North Korea's young leader has riled the U.S. with recent nuclear tests, but Kim Jong Un doesn't really want war with the superpower, just a call from President Barack Obama to chat about their shared love of basketball, according to erstwhile diplomat Dennis Rodman, the ex-NBA star just back from an improbable visit to the reclusive communist country.
"He loves basketball. … I said Obama loves basketball. Let's start there" as a way to warm up relations between U.S. and North Korea, Rodman told ABC's This Week.
"He asked me to give Obama something to say and do one thing. He wants Obama to do one thing, call him," said Rodman, who called the authoritarian leader an "awesome guy" during his trip. The State Department criticized North Korea last week for "wining and dining' Rodman while its own people go hungry.
Rodman also said Kim told him, "I don't want to do war. I don't want to do war."

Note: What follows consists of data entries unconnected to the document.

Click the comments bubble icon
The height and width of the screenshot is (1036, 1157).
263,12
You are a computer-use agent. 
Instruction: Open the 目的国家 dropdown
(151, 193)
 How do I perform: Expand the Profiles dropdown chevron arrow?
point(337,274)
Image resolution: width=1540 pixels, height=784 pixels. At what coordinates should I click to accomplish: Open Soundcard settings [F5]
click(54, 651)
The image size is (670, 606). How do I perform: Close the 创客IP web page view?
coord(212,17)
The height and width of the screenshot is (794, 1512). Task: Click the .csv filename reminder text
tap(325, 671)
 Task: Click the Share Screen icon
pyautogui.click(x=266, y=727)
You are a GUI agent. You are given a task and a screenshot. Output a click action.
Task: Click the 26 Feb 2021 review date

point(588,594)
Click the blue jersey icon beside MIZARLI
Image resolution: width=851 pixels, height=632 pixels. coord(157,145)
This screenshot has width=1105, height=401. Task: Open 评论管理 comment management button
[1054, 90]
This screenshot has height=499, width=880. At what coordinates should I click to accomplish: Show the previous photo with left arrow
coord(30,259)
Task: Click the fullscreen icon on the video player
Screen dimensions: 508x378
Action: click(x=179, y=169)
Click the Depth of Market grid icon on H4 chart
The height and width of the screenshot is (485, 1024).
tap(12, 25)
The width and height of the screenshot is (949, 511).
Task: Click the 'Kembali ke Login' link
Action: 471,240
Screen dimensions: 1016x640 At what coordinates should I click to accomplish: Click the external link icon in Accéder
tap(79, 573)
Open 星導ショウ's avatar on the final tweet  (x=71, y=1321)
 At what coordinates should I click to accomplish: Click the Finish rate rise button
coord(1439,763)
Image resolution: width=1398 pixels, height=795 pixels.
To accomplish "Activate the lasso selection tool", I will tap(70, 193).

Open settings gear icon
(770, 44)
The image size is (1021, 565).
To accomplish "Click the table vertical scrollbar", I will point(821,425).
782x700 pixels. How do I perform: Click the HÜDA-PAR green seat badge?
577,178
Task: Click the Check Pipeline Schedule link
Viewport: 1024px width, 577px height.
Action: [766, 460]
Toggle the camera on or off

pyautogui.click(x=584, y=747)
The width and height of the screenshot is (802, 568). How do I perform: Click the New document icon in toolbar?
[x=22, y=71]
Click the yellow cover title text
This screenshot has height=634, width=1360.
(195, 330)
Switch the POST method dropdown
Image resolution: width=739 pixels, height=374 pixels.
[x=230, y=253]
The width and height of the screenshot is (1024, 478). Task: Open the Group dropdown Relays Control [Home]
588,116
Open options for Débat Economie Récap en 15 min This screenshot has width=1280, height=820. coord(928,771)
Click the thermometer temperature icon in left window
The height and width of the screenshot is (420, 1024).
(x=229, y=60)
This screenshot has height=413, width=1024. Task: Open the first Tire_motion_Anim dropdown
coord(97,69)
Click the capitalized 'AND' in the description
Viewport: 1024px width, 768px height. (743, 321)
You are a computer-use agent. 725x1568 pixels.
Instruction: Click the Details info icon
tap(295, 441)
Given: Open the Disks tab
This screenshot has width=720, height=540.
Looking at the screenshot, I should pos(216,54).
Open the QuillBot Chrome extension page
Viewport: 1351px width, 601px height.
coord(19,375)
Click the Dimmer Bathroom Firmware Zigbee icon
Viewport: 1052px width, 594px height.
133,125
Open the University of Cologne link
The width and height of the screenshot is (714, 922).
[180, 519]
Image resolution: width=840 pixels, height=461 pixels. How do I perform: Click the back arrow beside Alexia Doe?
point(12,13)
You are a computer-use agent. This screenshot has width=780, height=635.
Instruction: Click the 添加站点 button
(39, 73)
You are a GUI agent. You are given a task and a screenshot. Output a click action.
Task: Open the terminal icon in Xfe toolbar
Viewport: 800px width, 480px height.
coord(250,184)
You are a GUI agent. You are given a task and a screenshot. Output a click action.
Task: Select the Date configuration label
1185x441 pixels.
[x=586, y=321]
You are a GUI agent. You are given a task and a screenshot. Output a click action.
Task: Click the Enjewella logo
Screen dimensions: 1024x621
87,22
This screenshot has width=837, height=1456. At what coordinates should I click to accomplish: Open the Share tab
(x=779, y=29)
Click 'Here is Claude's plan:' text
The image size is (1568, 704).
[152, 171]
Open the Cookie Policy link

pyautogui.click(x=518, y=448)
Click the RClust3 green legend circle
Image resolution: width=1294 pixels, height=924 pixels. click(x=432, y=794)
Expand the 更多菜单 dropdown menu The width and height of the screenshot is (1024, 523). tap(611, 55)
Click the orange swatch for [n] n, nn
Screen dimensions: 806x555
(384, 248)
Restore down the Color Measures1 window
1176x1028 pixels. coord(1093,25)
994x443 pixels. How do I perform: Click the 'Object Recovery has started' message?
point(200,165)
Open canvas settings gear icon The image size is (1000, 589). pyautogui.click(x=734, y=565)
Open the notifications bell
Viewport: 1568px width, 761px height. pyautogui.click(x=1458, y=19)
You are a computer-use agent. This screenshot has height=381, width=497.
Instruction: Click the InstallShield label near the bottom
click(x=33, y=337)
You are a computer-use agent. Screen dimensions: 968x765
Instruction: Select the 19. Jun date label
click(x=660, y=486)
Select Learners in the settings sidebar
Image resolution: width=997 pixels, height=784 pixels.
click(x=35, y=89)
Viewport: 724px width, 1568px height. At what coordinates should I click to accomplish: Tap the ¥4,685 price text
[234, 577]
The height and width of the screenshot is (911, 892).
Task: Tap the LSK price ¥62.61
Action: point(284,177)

Yet in January, after the U.N. Security Council voted to condemn the North's successful rocket launch in December and expand penalties against Kim's government, his National Defense Commission said in a statement that "settling accounts with the U.S. needs to be done with force, not with words." The statement also promised "a new phase of the anti-U.S. struggle that has lasted century after century."
North Korea and the U.S. fought on opposite sides of the three-year Korean War, which ended in a truce in 1953. The foes technically remain at war. They never signed a peace treaty and do not have diplomatic relations.
Rodman was the highest-profile American to meet Kim since Kim inherited power from father Kim Jong Il in 2011. He traveled to the secretive state with the Harlem Globetrotters team for a new HBO series produced by New York-based VICE television.